DO THIS> Lay out every line of the items below as a numbered list, leaving out any blank lines.

ENTRIES SUPPLIED>
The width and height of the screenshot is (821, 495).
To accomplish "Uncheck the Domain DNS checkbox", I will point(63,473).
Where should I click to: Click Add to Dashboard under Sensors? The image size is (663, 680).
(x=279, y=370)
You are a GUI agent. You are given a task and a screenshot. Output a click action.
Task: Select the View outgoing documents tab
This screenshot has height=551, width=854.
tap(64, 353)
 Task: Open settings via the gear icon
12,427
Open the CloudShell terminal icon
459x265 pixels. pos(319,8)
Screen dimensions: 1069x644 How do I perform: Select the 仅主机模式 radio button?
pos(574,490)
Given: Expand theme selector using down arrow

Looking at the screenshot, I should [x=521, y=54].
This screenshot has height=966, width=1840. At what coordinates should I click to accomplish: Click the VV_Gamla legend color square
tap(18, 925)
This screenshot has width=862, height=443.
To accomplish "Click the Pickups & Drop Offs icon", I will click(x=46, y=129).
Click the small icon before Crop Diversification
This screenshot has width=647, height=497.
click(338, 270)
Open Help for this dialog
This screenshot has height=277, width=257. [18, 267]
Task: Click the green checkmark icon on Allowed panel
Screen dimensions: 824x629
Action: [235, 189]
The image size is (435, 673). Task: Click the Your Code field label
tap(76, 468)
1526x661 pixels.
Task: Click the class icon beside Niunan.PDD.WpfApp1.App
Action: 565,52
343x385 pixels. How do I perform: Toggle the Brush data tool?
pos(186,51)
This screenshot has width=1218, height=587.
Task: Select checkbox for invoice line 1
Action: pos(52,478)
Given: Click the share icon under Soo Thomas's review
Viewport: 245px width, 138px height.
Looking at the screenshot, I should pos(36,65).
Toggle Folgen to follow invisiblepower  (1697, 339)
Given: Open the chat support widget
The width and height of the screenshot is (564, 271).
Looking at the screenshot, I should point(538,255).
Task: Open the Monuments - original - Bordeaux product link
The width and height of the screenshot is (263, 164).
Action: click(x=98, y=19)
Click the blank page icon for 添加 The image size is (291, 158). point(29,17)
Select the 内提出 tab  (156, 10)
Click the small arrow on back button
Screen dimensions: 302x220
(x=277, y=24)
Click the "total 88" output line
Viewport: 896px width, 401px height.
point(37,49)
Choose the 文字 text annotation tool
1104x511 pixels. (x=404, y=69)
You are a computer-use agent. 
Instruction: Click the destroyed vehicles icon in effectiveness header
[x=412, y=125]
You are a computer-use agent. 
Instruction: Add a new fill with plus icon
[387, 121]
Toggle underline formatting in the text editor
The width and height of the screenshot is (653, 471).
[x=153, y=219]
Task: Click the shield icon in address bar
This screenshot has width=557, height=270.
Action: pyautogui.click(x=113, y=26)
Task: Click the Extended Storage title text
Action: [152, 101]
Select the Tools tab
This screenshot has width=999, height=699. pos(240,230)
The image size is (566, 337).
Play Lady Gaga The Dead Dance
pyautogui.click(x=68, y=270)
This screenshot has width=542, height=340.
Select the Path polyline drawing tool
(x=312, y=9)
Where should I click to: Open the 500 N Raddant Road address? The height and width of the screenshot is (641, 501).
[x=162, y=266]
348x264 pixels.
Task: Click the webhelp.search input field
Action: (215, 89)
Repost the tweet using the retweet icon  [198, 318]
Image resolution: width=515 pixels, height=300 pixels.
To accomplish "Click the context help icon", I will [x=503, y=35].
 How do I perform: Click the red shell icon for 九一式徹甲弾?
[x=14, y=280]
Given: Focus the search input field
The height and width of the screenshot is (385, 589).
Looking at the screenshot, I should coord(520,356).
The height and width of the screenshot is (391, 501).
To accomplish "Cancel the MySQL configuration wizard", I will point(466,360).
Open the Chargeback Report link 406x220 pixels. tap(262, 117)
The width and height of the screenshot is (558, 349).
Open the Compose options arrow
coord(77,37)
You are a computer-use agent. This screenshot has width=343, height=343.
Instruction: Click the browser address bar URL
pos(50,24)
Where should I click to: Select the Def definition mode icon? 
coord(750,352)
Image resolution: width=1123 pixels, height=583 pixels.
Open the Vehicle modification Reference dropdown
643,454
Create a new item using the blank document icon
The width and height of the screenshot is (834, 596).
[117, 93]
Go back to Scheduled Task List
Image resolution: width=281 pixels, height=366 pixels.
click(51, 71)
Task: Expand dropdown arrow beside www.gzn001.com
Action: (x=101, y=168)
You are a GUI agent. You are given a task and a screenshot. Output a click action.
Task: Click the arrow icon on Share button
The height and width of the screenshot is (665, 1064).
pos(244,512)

EXERCISE RESPONSE>
1. The width and height of the screenshot is (821, 495).
2. To accomplish "Uncheck the Domain DNS checkbox", I will point(63,473).
3. Where should I click to: Click Add to Dashboard under Sensors? The image size is (663, 680).
4. (x=279, y=370)
5. You are a GUI agent. You are given a task and a screenshot. Output a click action.
6. Task: Select the View outgoing documents tab
7. This screenshot has height=551, width=854.
8. tap(64, 353)
9.  Task: Open settings via the gear icon
10. 12,427
11. Open the CloudShell terminal icon
12. 459x265 pixels. pos(319,8)
13. Screen dimensions: 1069x644 How do I perform: Select the 仅主机模式 radio button?
14. pos(574,490)
15. Given: Expand theme selector using down arrow
16. Looking at the screenshot, I should [x=521, y=54].
17. This screenshot has height=966, width=1840. At what coordinates should I click to accomplish: Click the VV_Gamla legend color square
18. tap(18, 925)
19. This screenshot has width=862, height=443.
20. To accomplish "Click the Pickups & Drop Offs icon", I will click(x=46, y=129).
21. Click the small icon before Crop Diversification
22. This screenshot has width=647, height=497.
23. click(338, 270)
24. Open Help for this dialog
25. This screenshot has height=277, width=257. [18, 267]
26. Task: Click the green checkmark icon on Allowed panel
27. Screen dimensions: 824x629
28. Action: [235, 189]
29. The image size is (435, 673). Task: Click the Your Code field label
30. tap(76, 468)
31. 1526x661 pixels.
32. Task: Click the class icon beside Niunan.PDD.WpfApp1.App
33. Action: 565,52
34. 343x385 pixels. How do I perform: Toggle the Brush data tool?
35. pos(186,51)
36. This screenshot has width=1218, height=587.
37. Task: Select checkbox for invoice line 1
38. Action: pos(52,478)
39. Given: Click the share icon under Soo Thomas's review
40. Viewport: 245px width, 138px height.
41. Looking at the screenshot, I should pos(36,65).
42. Toggle Folgen to follow invisiblepower  (1697, 339)
43. Given: Open the chat support widget
44. The width and height of the screenshot is (564, 271).
45. Looking at the screenshot, I should point(538,255).
46. Task: Open the Monuments - original - Bordeaux product link
47. The width and height of the screenshot is (263, 164).
48. Action: click(x=98, y=19)
49. Click the blank page icon for 添加 The image size is (291, 158). point(29,17)
50. Select the 内提出 tab  (156, 10)
51. Click the small arrow on back button
52. Screen dimensions: 302x220
53. (x=277, y=24)
54. Click the "total 88" output line
55. Viewport: 896px width, 401px height.
56. point(37,49)
57. Choose the 文字 text annotation tool
58. 1104x511 pixels. (x=404, y=69)
59. You are a computer-use agent. 
60. Instruction: Click the destroyed vehicles icon in effectiveness header
61. [x=412, y=125]
62. You are a computer-use agent. 
63. Instruction: Add a new fill with plus icon
64. [387, 121]
65. Toggle underline formatting in the text editor
66. The width and height of the screenshot is (653, 471).
67. [x=153, y=219]
68. Task: Click the shield icon in address bar
69. This screenshot has width=557, height=270.
70. Action: pyautogui.click(x=113, y=26)
71. Task: Click the Extended Storage title text
72. Action: [152, 101]
73. Select the Tools tab
74. This screenshot has width=999, height=699. pos(240,230)
75. The image size is (566, 337).
76. Play Lady Gaga The Dead Dance
77. pyautogui.click(x=68, y=270)
78. This screenshot has width=542, height=340.
79. Select the Path polyline drawing tool
80. (x=312, y=9)
81. Where should I click to: Open the 500 N Raddant Road address? The height and width of the screenshot is (641, 501).
82. [x=162, y=266]
83. 348x264 pixels.
84. Task: Click the webhelp.search input field
85. Action: (215, 89)
86. Repost the tweet using the retweet icon  [198, 318]
87. Image resolution: width=515 pixels, height=300 pixels.
88. To accomplish "Click the context help icon", I will [x=503, y=35].
89.  How do I perform: Click the red shell icon for 九一式徹甲弾?
90. [x=14, y=280]
91. Given: Focus the search input field
92. The height and width of the screenshot is (385, 589).
93. Looking at the screenshot, I should coord(520,356).
94. The height and width of the screenshot is (391, 501).
95. To accomplish "Cancel the MySQL configuration wizard", I will point(466,360).
96. Open the Chargeback Report link 406x220 pixels. tap(262, 117)
97. The width and height of the screenshot is (558, 349).
98. Open the Compose options arrow
99. coord(77,37)
100. You are a computer-use agent. This screenshot has width=343, height=343.
101. Instruction: Click the browser address bar URL
102. pos(50,24)
103. Where should I click to: Select the Def definition mode icon? 
104. coord(750,352)
105. Image resolution: width=1123 pixels, height=583 pixels.
106. Open the Vehicle modification Reference dropdown
107. 643,454
108. Create a new item using the blank document icon
109. The width and height of the screenshot is (834, 596).
110. [117, 93]
111. Go back to Scheduled Task List
112. Image resolution: width=281 pixels, height=366 pixels.
113. click(51, 71)
114. Task: Expand dropdown arrow beside www.gzn001.com
115. Action: (x=101, y=168)
116. You are a GUI agent. You are given a task and a screenshot. Output a click action.
117. Task: Click the arrow icon on Share button
118. The height and width of the screenshot is (665, 1064).
119. pos(244,512)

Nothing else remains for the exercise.